Op 15 november 2021 heeft de militaire kamer van de Rechtbank Gelderland uitspraak gedaan in de zaak tegen een 36-jarige militair, die beschuldigd werd van mishandeling van een andere militair. De zaak vond zijn oorsprong in een incident dat plaatsvond op 25 februari 2021 op marinekazerne in Den Helder. De verdachte werd ervan beschuldigd de aangever te hebben mishandeld door hem met een vinger in het gezicht te prikken en meermalen in het gezicht te slaan. Tijdens de openbare terechtzitting op 1 november 2021 werd het bewijs tegen de verdachte gepresenteerd, waaronder getuigenverklaringen die de mishandeling bevestigden.
De militaire kamer oordeelde dat wettig en overtuigend bewezen was dat de verdachte de aangever meermalen in het gezicht had gestompt.
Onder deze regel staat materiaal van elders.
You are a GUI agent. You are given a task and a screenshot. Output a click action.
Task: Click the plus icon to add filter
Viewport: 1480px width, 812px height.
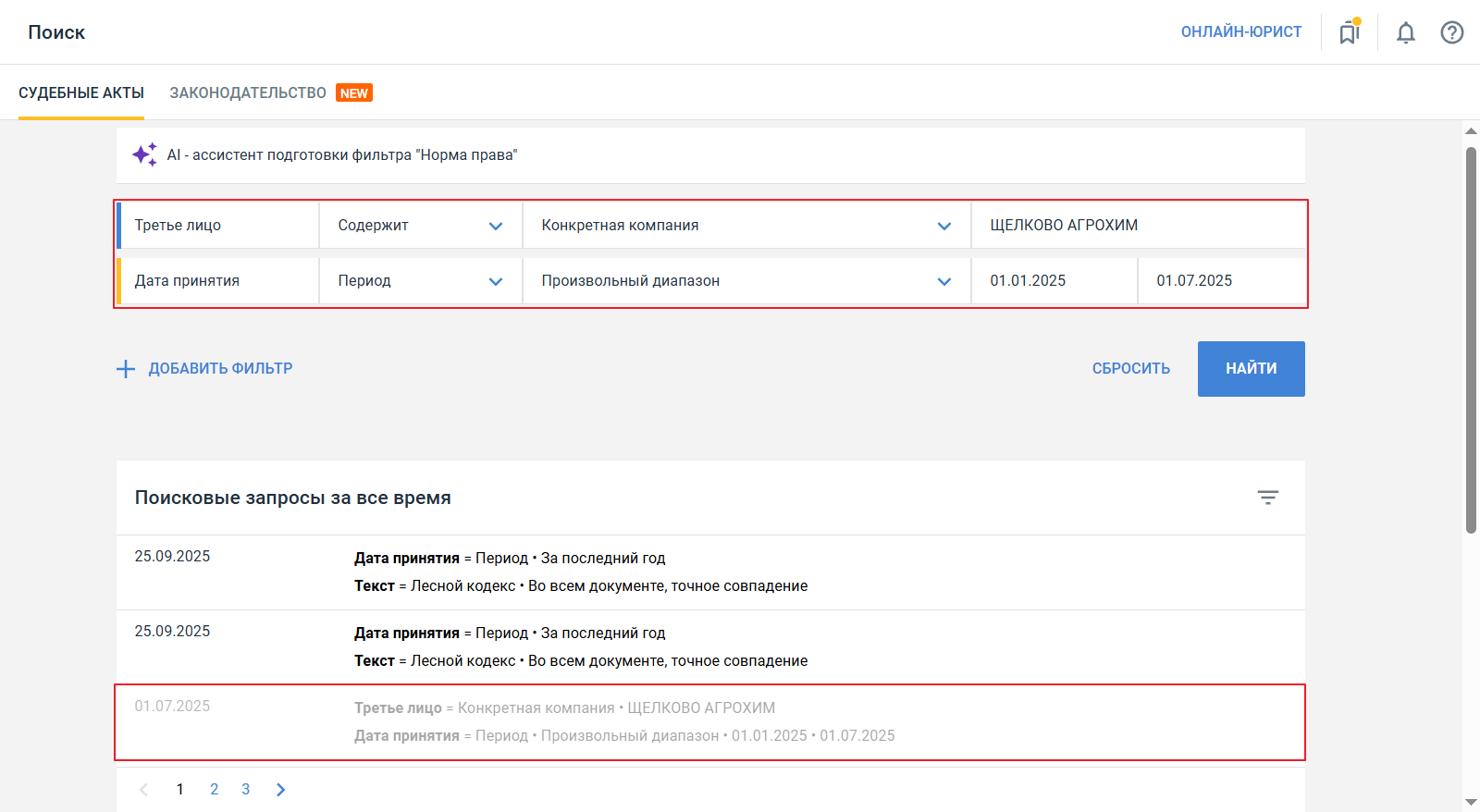coord(126,369)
De rechtbank nam in overweging dat de verdachte, gezien zijn militaire achtergrond en functie, een voorbeeldfunctie had en dat van hem een de-escalerende benadering verwacht mocht worden. De rechtbank hield echter ook rekening met de positieve deelname van de verdachte aan een mediationgesprek en het feit dat hij niet eerder voor een soortgelijk feit was veroordeeld.
Uiteindelijk werd de verdachte veroordeeld tot een geldboete van € 750,-, met de mogelijkheid van 15 dagen hechtenis bij gebreke van betaling. De uitspraak benadrukt de ernst van geweld binnen de militaire context en de verantwoordelijkheden die daarmee gepaard gaan.